Bibliothèque des prisons. Signalons encore une heureuse tentative de moralisation, la création de bibliothèques des prisons. Cette œuvre, essayée par M. Carlier dès les premiers jours de 1850, avait porté quelques fruits. L'appel de M. le préfet de police avait été entendu, et de nombreux livres d'instruction, de morale et d'histoire, destinés à l'usage des détenus, avaient été envoyés à l'administration par des citoyens, heureux de s'associer à ces louables efforts. Dès le second mois de 1851, M. l'abbé Auger, inspecteur des bibliothèques des prisons, put constater l'effet moral produit par cette œuvre de véritable philanthropie.
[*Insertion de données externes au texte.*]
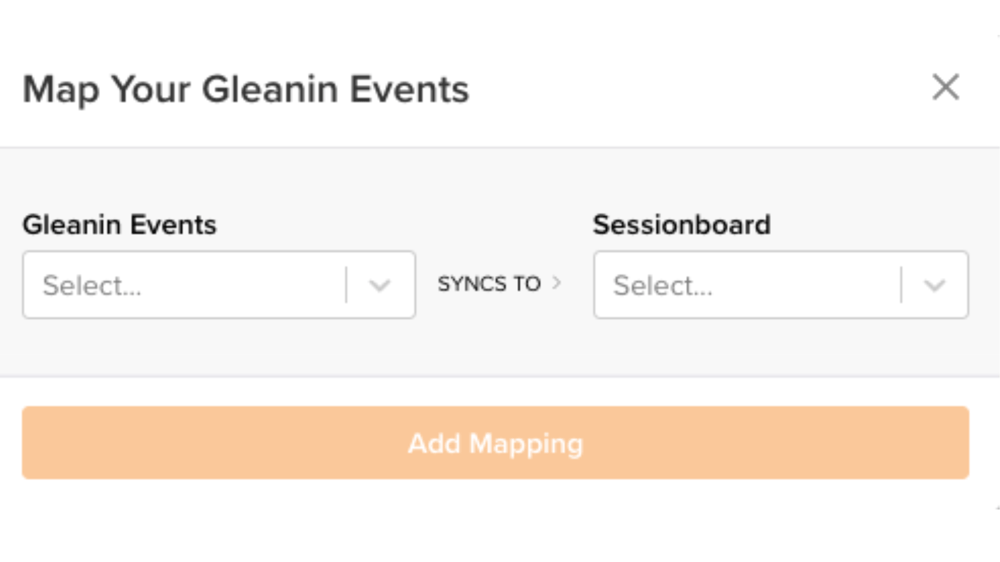Image resolution: width=1000 pixels, height=562 pixels.
Task: Expand the Gleanin Events dropdown arrow
Action: click(379, 285)
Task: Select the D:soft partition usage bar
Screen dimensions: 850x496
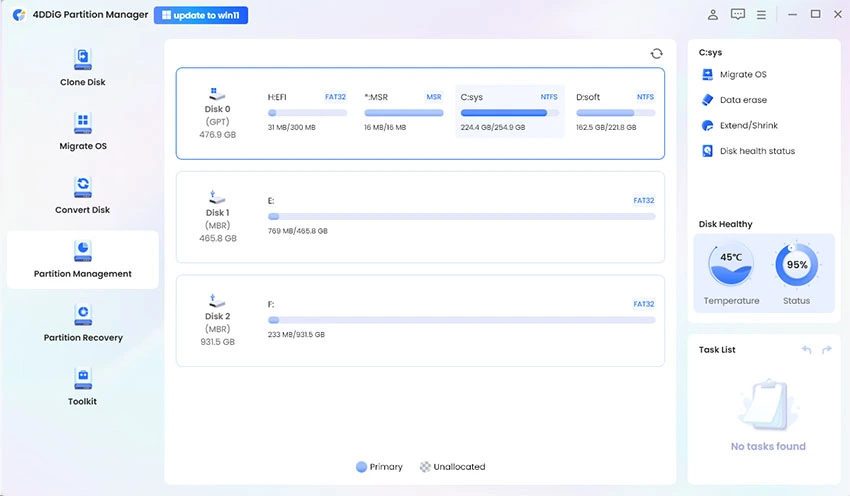Action: coord(615,113)
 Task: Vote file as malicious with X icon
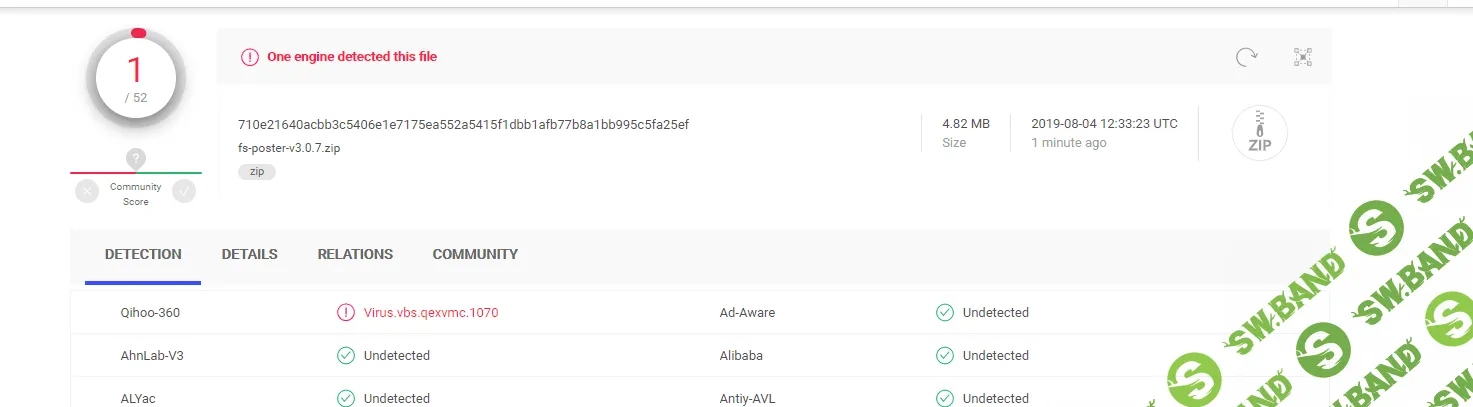click(88, 191)
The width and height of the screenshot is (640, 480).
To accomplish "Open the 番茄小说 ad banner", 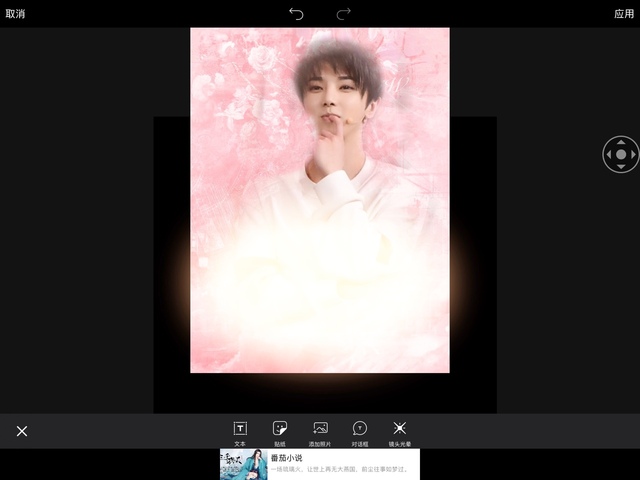I will (340, 464).
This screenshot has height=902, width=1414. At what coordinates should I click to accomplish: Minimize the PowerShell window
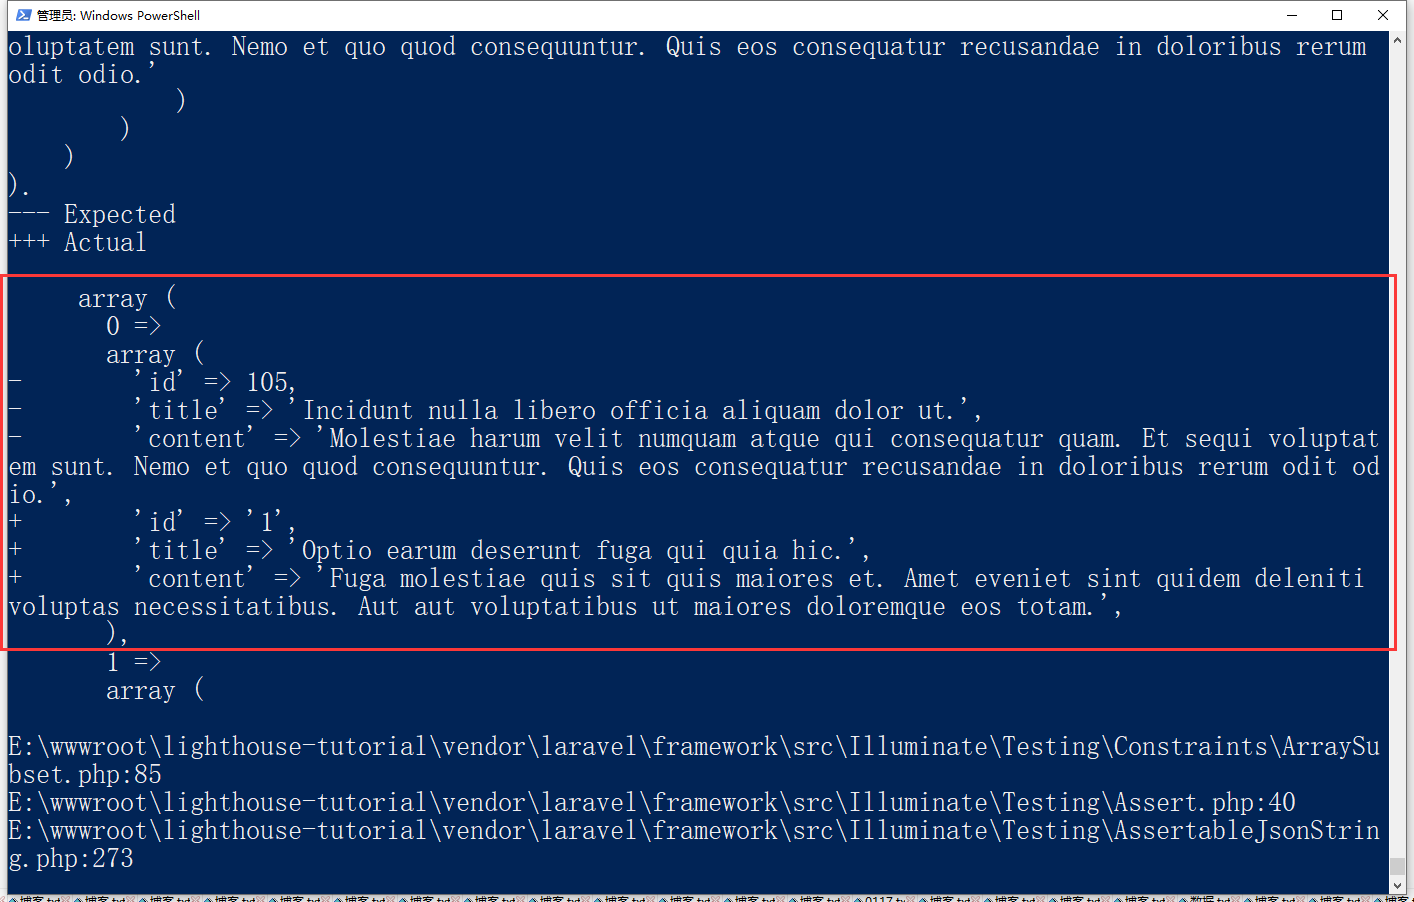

Police des cafés et cabarets. Il est impossible de contester l'influence funeste que l'accroissement continu des débits de boissons exerce sur les mœurs, les désordres et les scandales dont ces lieux sont fréquemment le théâtre, les déplorables facilités qu'y trouvent de honteuses et coupables industries habituées à spéculer sur la démoralisation publique. Plus d'une fois, on avait pu déplorer l'impuissance de la législation existante pour remédier à des abus qui vont en s'aggravant. Le maintien du bon ordre dans les établissements de ce genre était, jusqu'à présent, confié, aux termes de la loi de 1790, à la vigilance des municipalités; mais les autorités municipales n'apportent malheureusement pas toujours une vigueur suffisante dans l'accomplissement de leur mission.

M. de Montalembert le fit observer avec raison, nos lois et nos règlements, à cet égard, sont beaucoup moins sévères que de l'autre côté de la Manche.

MM. Vaudoré et Pidoux pensèrent que, pour assurer une protection vraiment efficace à la société, le meilleur moyen serait de substituer à des règles variables, subordonnées à la volonté du maire, certaines dispositions législatives, qui s'étendraient à tout le territoire, et dont l'exécution serait remise aux soins des autorités administratives et judiciaires tout à la fois.

D'après la proposition qui fut discutée par l'Assemblée le 13 mars, on demanderait d'abord des garanties préalables aux personnes qui voudraient tenir des débits de boissons, et l'on interdirait la profession de cabaretier à tout individu frappé d'une condamnation pour crime, ou de deux condamnations pour délits contraires à la probité et aux mœurs. On renforcerait les mesures répressives, et, afin de rendre la répression plus active et plus certaine, on augmenterait, en ce qui concerne la constatation des délits, les pouvoirs conférés aux officiers de police judiciaire. Enfin, pour défendre le consommateur contre la cupidité du cabaretier et contre ses propres entraînements, on refuserait toute action pour les dettes de café et de cabaret, en n'admettant à cette règle que les exceptions nécessitées par les besoins et les habitudes d'une partie des populations ouvrières.

La proposition fut prise en considération, à la majorité de 441 votants contre 203. Mais elle ne reparut pas devant l'Assemblée sous sa forme définitive.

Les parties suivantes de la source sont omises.